◆ **TEXTE FOURNI**:
-.-.-
4. Travail de réflexion sur les régimes politiques d'après Philippe Bénéton

 

                 Les extraits des pages 89 à 125 de «Les régimes politiques» de l’universitaire français Philippe Bénéton qui travaille sur la philosophie politique m’ont inspiré plusieurs questionnements et réflexions.

            Tout d’abord, l’auteur constate que sous sa forme radicale, la pensée moderne déclare que l’homme se fait lui-même et devient ainsi son propre créateur. Cette citation m’a amené à réfléchir au dilemme de cette idée.

D’un côté, cette attitude détache les humains de toute force supérieure et les rend égaux en droits et libertés.

En même temps, cette idée s’oppose à un sentiment commun. Elle favorise donc plutôt une quête vers l’amélioration perpétuelle et une sorte de système de concurrence dans lequel chaque humain cherche à triompher sur l’autre. Cette thèse est aussi vidée de tout espoir. Si un humain réussit moins qu’un autre, c’est donc uniquement de sa faute et non celle du destin, d’une force supérieure ou d’une société déséquilibrée. Il devrait donc se considérer comme étant plus faible. Cette pensée met beaucoup de pression sur les épaules d’un être humain et symbolise une vision de plus en plus égoïste dans ce monde. En même temps, cette pensée dite moderne ne reflète pas les réalités du monde contemporain. Ce n’est pas juste depuis le début de la mondialisation que le fossé entre les gens pauvres et riches, malades et sains, limités et illimités se cristallise davantage. Cette pensée utopique ne sera jamais tout à fait réelle dans un monde dit émancipé qui est pourtant déchiré entre l’assimilation et la distinction où peu de gens trouvent un bon équilibre entre une intégration dans le monde moderne tout en gardant leurs coutumes et idéaux.

              Ensuite, l’auteur dresse un bilan dévastateur des régimes totalitaires et autoritaires face aux régimes démo-libéraux.
-.-.-
◆ **EXTRAITS DE DONNÉES**:
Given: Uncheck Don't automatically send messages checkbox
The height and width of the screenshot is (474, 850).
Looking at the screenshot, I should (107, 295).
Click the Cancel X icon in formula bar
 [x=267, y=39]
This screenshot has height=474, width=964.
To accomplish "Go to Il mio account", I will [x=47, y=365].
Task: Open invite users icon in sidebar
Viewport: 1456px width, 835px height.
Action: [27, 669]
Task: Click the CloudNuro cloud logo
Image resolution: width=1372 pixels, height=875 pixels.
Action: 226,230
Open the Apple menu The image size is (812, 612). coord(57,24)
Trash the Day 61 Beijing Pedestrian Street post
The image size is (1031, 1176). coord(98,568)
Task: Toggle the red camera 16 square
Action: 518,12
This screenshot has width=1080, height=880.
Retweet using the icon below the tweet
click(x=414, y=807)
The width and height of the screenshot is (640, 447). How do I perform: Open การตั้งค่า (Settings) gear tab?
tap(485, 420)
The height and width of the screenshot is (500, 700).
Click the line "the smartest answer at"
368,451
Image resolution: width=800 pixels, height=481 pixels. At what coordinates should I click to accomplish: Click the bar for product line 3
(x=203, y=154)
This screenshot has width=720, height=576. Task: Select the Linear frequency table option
-.-.-
◆ **À FAIRE**:
1. Pouvez-vous recopier le passage du texte sur les régimes politiques qui commence à «Les extraits des» et se termine à «droits et libertés.»?
2. Pouvez-vous rédiger la suite du texte sur les régimes politiques, juste après sa dernière phrase?

◆ **RÉSULTATS ATTENDUS**:
1.
Les extraits des pages 89 à 125 de «Les régimes politiques» de l’universitaire français Philippe Bénéton qui travaille sur la philosophie politique m’ont inspiré plusieurs questionnements et réflexions.

            Tout d’abord, l’auteur constate que sous sa forme radicale, la pensée moderne déclare que l’homme se fait lui-même et devient ainsi son propre créateur. Cette citation m’a amené à réfléchir au dilemme de cette idée.

D’un côté, cette attitude détache les humains de toute force supérieure et les rend égaux en droits et libertés.

2.
Certes, les faits sont véridiques, mais l’auteur fait exprès de choisir les exemples les plus négatifs pour soutenir sa thèse. Je trouve que cette vision est en fait un peu limitée. Ce n’est pas que la plupart des pays sous régime autoritaire sont ignorants et qu’ils ne connaissent pas les bienfaisances d’un système démocratique et libéral. Cela est plutôt le cas dans des régimes totalitaires qui tendent à éliminer toute autonomie humaine et toute influence extérieur comme c’était le cas dans l’Union soviétique sous Joseph Staline ou comme c’est encore le cas en République populaire démocratique de Corée sous la dynastie Kim où le pouvoir fait croire aux gens qu’il n’existe pas d’autre régime fonctionnel que le leur.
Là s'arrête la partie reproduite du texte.